Brief: Output, without any change, only the rows that begin at the line containing "Task: Tap the 2D tag on Aasra card" and stop after the line containing "pos(415,992)".
#####
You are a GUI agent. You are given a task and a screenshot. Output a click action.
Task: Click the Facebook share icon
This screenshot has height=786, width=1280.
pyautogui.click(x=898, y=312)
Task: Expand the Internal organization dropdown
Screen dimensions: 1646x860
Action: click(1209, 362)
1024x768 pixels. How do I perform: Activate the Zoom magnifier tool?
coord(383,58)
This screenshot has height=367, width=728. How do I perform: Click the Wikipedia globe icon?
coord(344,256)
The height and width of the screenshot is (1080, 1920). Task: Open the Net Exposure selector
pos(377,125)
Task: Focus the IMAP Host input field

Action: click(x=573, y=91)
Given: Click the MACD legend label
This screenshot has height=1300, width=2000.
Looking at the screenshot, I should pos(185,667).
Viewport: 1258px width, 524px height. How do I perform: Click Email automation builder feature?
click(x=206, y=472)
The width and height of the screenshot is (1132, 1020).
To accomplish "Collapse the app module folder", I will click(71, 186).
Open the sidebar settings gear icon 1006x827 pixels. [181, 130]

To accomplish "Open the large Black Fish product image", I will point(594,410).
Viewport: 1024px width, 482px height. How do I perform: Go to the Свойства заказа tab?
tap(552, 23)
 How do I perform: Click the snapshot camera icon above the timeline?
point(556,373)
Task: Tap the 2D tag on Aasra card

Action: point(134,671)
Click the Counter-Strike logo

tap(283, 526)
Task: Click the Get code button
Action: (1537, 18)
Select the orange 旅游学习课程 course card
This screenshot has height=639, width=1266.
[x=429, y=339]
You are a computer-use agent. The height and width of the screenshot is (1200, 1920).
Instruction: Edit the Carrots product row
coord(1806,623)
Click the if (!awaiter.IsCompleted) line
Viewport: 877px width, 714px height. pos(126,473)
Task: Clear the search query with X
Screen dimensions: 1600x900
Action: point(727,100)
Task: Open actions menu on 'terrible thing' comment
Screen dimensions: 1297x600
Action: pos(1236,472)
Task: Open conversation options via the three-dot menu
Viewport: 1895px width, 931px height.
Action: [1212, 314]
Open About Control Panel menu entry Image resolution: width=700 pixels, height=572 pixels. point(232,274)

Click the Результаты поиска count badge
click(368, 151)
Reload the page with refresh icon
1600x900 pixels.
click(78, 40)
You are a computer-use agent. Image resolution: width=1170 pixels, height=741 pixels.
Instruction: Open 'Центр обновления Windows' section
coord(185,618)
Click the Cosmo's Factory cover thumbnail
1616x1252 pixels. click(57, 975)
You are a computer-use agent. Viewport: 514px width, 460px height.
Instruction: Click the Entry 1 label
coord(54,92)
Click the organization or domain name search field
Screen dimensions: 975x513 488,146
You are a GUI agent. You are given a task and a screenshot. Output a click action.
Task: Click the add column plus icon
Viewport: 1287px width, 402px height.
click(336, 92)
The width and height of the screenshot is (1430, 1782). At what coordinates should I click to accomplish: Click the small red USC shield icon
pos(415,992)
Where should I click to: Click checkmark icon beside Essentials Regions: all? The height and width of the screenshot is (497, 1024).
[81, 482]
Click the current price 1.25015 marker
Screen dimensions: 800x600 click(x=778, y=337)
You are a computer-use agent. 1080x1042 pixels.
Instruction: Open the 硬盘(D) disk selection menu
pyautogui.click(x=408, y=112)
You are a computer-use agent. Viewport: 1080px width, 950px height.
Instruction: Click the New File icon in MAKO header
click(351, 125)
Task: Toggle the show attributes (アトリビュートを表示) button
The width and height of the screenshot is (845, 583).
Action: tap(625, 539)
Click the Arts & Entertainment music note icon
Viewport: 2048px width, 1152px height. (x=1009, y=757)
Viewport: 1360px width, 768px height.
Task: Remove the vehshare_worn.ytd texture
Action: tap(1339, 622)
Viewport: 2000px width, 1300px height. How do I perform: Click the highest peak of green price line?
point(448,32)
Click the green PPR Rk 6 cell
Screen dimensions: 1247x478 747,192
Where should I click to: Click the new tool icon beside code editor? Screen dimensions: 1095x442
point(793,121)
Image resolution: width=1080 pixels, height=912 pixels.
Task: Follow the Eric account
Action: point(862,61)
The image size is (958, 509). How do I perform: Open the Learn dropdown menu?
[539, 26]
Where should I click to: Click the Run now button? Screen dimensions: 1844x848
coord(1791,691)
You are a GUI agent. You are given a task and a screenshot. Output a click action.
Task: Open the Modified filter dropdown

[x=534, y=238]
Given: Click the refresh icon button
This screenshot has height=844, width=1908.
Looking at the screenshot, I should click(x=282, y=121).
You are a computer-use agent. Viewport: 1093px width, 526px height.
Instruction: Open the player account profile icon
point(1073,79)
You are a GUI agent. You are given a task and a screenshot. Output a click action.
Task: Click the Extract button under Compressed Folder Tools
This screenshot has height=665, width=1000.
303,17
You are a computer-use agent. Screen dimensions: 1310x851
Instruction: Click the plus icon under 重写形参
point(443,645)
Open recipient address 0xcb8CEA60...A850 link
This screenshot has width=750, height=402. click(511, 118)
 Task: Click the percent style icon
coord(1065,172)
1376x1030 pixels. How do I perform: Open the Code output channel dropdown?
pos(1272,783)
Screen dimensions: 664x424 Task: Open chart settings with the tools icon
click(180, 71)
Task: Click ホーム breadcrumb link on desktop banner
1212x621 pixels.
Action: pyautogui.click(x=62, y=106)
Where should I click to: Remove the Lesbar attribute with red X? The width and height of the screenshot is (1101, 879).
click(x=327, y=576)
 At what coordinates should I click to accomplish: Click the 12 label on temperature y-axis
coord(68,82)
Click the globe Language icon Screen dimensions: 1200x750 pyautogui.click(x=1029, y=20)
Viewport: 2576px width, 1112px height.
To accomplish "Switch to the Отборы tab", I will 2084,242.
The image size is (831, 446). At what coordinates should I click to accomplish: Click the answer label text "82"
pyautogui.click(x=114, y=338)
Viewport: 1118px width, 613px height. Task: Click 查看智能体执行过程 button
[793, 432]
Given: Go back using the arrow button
#####
The reply:
Task: Tap the 2D tag on Aasra card

Action: point(134,671)
Click the Counter-Strike logo

tap(283, 526)
Task: Click the Get code button
Action: (1537, 18)
Select the orange 旅游学习课程 course card
This screenshot has height=639, width=1266.
[x=429, y=339]
You are a computer-use agent. The height and width of the screenshot is (1200, 1920).
Instruction: Edit the Carrots product row
coord(1806,623)
Click the if (!awaiter.IsCompleted) line
Viewport: 877px width, 714px height. pos(126,473)
Task: Clear the search query with X
Screen dimensions: 1600x900
Action: point(727,100)
Task: Open actions menu on 'terrible thing' comment
Screen dimensions: 1297x600
Action: pos(1236,472)
Task: Open conversation options via the three-dot menu
Viewport: 1895px width, 931px height.
Action: [1212, 314]
Open About Control Panel menu entry Image resolution: width=700 pixels, height=572 pixels. point(232,274)

Click the Результаты поиска count badge
click(368, 151)
Reload the page with refresh icon
1600x900 pixels.
click(78, 40)
You are a computer-use agent. Image resolution: width=1170 pixels, height=741 pixels.
Instruction: Open 'Центр обновления Windows' section
coord(185,618)
Click the Cosmo's Factory cover thumbnail
1616x1252 pixels. click(57, 975)
You are a computer-use agent. Viewport: 514px width, 460px height.
Instruction: Click the Entry 1 label
coord(54,92)
Click the organization or domain name search field
Screen dimensions: 975x513 488,146
You are a GUI agent. You are given a task and a screenshot. Output a click action.
Task: Click the add column plus icon
Viewport: 1287px width, 402px height.
click(336, 92)
The width and height of the screenshot is (1430, 1782). At what coordinates should I click to accomplish: Click the small red USC shield icon
pos(415,992)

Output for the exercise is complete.